* _EXERCISE DETAILS_
What is the number of lines in the data holding the word "computer"? Give that number by itself.

* _Dataset entries_

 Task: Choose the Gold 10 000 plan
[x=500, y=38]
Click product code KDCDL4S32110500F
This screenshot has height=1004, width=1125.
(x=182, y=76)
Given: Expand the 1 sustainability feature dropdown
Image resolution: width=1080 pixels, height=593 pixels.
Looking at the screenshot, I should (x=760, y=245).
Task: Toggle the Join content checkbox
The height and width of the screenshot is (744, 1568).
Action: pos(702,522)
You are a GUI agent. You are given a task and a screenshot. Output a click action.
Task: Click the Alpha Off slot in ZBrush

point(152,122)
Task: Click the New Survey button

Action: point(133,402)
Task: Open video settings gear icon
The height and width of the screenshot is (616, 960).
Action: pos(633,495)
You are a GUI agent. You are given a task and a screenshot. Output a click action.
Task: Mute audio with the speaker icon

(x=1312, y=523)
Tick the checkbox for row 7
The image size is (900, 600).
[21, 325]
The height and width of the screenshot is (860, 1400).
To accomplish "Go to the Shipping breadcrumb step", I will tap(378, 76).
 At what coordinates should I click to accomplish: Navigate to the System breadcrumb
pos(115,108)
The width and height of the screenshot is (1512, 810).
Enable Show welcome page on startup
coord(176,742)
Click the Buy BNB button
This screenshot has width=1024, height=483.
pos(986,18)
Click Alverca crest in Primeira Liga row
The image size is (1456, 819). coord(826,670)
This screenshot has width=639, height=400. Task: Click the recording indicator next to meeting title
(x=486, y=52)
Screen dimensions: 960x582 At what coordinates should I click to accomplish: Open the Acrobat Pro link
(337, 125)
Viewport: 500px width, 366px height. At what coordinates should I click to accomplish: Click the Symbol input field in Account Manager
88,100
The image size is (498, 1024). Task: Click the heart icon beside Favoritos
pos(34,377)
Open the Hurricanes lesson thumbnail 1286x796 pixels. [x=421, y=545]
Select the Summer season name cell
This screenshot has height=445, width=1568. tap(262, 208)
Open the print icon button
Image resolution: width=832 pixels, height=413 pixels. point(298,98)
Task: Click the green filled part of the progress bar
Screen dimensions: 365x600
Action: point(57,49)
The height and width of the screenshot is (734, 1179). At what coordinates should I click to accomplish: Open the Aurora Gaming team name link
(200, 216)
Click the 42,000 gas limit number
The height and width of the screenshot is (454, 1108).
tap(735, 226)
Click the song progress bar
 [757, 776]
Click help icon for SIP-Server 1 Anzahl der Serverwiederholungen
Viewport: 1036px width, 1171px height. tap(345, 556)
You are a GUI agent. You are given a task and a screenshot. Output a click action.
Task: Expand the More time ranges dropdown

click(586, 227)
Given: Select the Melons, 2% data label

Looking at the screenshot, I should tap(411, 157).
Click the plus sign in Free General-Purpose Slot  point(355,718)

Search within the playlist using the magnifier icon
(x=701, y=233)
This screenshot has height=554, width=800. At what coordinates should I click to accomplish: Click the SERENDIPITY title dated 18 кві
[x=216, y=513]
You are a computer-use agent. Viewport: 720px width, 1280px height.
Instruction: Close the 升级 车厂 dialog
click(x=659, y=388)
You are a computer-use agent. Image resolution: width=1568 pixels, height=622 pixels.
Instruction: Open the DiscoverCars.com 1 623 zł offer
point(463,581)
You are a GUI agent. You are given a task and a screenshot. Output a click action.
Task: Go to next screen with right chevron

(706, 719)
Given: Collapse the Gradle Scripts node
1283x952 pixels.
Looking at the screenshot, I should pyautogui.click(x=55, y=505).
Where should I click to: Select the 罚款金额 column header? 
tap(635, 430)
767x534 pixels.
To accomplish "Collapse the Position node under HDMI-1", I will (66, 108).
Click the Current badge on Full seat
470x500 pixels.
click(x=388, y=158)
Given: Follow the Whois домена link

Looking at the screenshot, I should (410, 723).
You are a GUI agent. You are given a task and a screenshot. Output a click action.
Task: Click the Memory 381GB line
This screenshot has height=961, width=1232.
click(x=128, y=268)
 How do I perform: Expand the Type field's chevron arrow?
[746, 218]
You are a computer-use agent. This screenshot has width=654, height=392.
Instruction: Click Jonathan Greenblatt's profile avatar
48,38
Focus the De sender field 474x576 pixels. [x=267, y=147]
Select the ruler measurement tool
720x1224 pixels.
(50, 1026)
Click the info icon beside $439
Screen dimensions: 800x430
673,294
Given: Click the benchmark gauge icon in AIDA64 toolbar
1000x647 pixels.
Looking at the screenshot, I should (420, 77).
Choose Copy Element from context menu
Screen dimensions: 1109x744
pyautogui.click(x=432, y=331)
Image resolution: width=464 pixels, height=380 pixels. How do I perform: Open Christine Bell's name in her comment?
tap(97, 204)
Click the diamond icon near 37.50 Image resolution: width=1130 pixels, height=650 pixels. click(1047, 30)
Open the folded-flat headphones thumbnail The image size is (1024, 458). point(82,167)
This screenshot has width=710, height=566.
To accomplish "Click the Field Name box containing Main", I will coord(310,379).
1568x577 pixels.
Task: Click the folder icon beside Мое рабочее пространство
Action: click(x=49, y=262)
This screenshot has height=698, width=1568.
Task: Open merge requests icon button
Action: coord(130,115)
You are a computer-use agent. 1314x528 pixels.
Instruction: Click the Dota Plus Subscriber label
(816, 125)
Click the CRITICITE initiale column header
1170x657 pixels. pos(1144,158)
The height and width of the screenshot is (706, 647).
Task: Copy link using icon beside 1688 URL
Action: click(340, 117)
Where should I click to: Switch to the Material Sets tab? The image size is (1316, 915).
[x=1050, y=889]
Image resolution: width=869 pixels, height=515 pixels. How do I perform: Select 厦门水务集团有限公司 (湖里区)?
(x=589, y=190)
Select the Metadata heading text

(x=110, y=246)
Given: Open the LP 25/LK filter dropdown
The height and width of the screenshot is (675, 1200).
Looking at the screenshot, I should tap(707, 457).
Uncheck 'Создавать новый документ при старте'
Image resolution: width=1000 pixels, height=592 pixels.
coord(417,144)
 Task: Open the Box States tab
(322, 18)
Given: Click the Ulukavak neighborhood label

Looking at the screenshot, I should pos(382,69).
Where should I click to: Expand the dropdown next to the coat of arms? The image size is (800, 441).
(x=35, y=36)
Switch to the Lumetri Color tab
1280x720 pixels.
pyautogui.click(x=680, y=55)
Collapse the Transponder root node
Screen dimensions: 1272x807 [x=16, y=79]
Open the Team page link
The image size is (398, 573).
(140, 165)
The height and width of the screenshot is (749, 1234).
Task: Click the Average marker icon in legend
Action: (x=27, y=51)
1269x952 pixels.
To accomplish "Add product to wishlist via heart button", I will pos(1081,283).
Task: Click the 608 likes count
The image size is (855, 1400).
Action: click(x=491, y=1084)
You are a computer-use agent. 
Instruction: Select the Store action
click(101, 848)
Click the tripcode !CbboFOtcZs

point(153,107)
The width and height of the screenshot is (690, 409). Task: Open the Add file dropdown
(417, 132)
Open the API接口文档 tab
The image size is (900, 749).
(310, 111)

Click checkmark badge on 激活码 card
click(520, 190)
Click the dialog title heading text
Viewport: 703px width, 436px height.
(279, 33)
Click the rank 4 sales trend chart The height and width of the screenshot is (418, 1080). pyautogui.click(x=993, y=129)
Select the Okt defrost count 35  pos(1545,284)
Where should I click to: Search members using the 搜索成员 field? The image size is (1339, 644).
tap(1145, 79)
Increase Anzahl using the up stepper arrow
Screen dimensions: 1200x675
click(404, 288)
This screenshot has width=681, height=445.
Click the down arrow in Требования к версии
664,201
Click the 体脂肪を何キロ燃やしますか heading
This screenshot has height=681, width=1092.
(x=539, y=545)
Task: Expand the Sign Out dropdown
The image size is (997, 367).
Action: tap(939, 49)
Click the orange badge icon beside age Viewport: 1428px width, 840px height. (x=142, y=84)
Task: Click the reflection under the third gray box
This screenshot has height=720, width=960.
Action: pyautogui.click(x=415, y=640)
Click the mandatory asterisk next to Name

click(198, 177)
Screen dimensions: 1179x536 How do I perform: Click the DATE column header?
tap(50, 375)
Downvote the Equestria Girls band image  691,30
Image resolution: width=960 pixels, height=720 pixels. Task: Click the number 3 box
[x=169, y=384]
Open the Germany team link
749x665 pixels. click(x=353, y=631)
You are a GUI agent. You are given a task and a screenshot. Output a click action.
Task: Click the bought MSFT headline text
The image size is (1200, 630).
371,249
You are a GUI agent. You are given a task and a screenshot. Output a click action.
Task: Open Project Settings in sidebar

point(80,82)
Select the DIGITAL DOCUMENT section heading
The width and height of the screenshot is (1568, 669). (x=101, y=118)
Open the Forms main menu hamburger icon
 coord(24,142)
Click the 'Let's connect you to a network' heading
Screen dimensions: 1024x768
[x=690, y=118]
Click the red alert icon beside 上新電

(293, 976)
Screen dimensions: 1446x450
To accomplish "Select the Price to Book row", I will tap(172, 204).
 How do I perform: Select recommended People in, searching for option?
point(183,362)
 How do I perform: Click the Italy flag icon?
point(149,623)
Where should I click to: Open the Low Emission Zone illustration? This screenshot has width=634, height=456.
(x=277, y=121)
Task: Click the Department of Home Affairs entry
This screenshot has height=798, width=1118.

* _RESPONSE AREA_
5